10. Brent Rooker, 1B/OF, Minnesota Twins
Rooker’s stock has soared after a very impressive showing in rookie ball this past season. After a promotion to High-A last year, he put up a .280/.364/.552 slash line with 11 homers in 162 plate appearances. His 9.9% BB rate was excellent, and although the 29% K rate was a bit high, most scouts believe he can adjust and that the strikeouts won’t be a lingering issue. Defensively, he’s OK in right field and has played some first base, so although he doesn’t play a premium position, the 40-homer potential in his bat is enough to carry him virtually anywhere on the diamond. He’s 23 years old, so he’s a bit older for his level, and how he reacts as he ascends to higher levels in the minors will shape the opinion on him. I like the power and hit tool enough that I think he’s more boom than bust, but it stands to reason that the Twins have had a lot of trouble developing players lately.
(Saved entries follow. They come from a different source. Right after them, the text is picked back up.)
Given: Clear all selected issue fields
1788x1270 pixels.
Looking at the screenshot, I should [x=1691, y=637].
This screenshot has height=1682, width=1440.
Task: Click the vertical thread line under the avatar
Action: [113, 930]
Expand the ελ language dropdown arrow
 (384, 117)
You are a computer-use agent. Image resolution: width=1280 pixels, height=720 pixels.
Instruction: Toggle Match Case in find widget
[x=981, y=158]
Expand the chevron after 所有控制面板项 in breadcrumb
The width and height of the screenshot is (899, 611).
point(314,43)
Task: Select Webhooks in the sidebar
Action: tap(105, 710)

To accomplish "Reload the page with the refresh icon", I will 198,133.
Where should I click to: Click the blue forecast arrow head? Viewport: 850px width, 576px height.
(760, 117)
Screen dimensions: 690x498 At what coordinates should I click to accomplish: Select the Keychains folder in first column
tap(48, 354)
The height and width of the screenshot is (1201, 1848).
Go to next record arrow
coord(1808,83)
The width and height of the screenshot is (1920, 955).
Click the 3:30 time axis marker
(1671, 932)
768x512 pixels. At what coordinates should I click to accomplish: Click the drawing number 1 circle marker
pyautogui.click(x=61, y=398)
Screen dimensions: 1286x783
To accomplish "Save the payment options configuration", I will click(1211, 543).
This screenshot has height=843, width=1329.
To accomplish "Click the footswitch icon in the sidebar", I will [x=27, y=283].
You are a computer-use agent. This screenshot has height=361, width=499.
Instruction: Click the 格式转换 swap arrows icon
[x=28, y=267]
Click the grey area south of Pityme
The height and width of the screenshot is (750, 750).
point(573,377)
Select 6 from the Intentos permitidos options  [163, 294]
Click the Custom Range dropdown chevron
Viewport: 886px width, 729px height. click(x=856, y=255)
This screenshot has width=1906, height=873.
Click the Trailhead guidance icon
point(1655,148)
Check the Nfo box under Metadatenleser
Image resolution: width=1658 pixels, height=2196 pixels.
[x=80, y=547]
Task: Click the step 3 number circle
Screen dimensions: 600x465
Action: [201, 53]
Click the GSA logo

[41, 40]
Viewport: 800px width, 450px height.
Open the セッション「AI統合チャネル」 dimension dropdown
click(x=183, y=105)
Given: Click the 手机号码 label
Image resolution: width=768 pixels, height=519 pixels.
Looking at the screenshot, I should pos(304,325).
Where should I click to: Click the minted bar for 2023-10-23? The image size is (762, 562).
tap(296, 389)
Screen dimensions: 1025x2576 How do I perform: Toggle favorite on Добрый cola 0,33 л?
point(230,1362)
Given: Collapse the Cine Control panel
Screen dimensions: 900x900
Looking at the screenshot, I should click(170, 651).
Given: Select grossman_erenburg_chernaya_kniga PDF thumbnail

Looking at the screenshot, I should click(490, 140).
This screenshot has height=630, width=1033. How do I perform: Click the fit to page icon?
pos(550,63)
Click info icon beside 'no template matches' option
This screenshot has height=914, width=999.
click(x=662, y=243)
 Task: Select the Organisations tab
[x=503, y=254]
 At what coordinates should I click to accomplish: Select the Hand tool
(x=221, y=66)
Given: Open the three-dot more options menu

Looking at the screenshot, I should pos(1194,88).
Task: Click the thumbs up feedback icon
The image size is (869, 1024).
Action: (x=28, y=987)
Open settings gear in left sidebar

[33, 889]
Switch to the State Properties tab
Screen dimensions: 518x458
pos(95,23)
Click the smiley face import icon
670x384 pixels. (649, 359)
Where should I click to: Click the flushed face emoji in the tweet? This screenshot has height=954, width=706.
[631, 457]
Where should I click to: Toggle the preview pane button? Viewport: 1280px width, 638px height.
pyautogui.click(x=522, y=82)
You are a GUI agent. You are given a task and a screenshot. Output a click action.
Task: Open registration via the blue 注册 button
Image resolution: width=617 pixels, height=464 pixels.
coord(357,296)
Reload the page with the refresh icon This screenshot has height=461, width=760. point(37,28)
So watch Rooker’s ascension and act accordingly.
Well, that does it for the top 10 in the First-Year Player Draft rankings. Next time we’ll round out the top 20. This class of players is semi-deep, and although there doesn’t feel like there are any elite Bryce Harper-level studs, there is plenty of talent to go around. So whether you are going for a steady, solid talent like Hunter Greene or a boom-or-bust player like Heliot Ramos, you’re going to enjoy watching these kids ascend the minors and show what their true talent is.